Exercise prompt:
Rewrite the material from the line containing "Expand the dashboard tabs dropdown arrow" through the line containing "tap(376, 37)" as a JSON list of strings, one per line, with blank lines skipped and the pictures left out.

Exercise materials:

========

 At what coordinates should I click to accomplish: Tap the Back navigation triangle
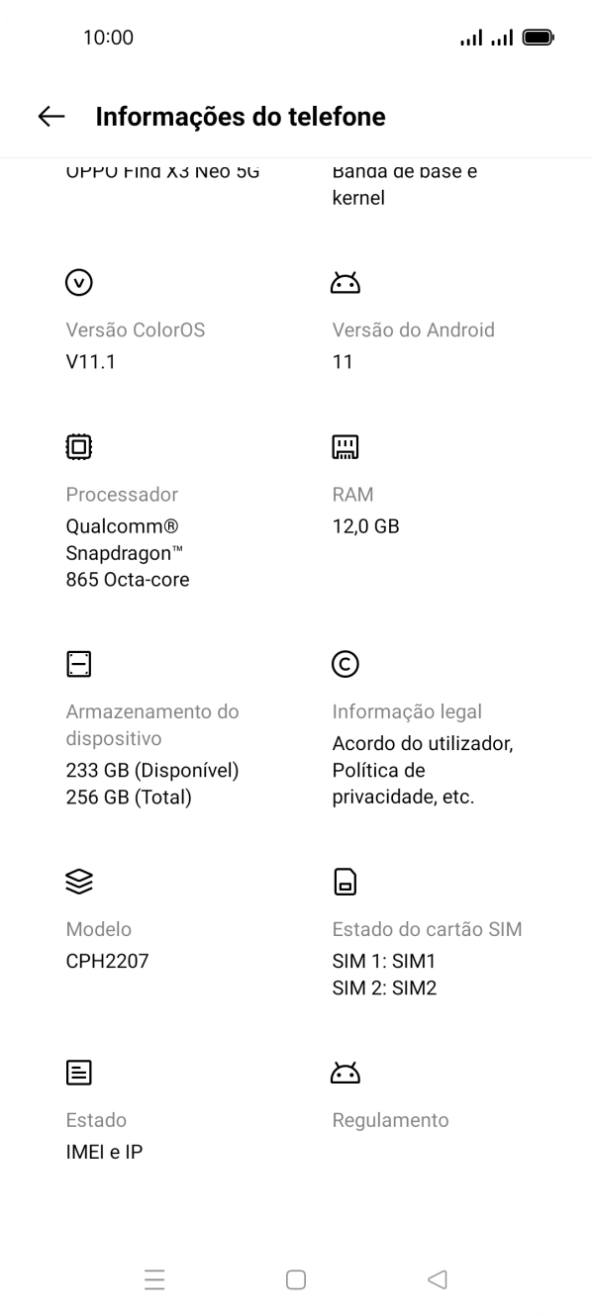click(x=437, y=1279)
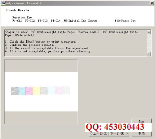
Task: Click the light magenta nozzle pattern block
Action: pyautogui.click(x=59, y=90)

========

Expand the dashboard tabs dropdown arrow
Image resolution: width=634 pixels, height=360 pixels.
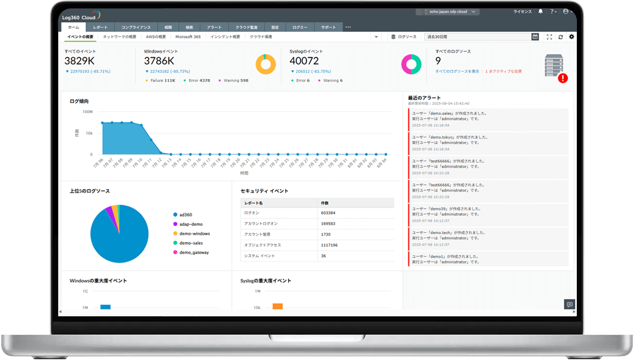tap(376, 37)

========

Reply:
[
  "Expand the dashboard tabs dropdown arrow",
  "Image resolution: width=634 pixels, height=360 pixels.",
  "tap(376, 37)"
]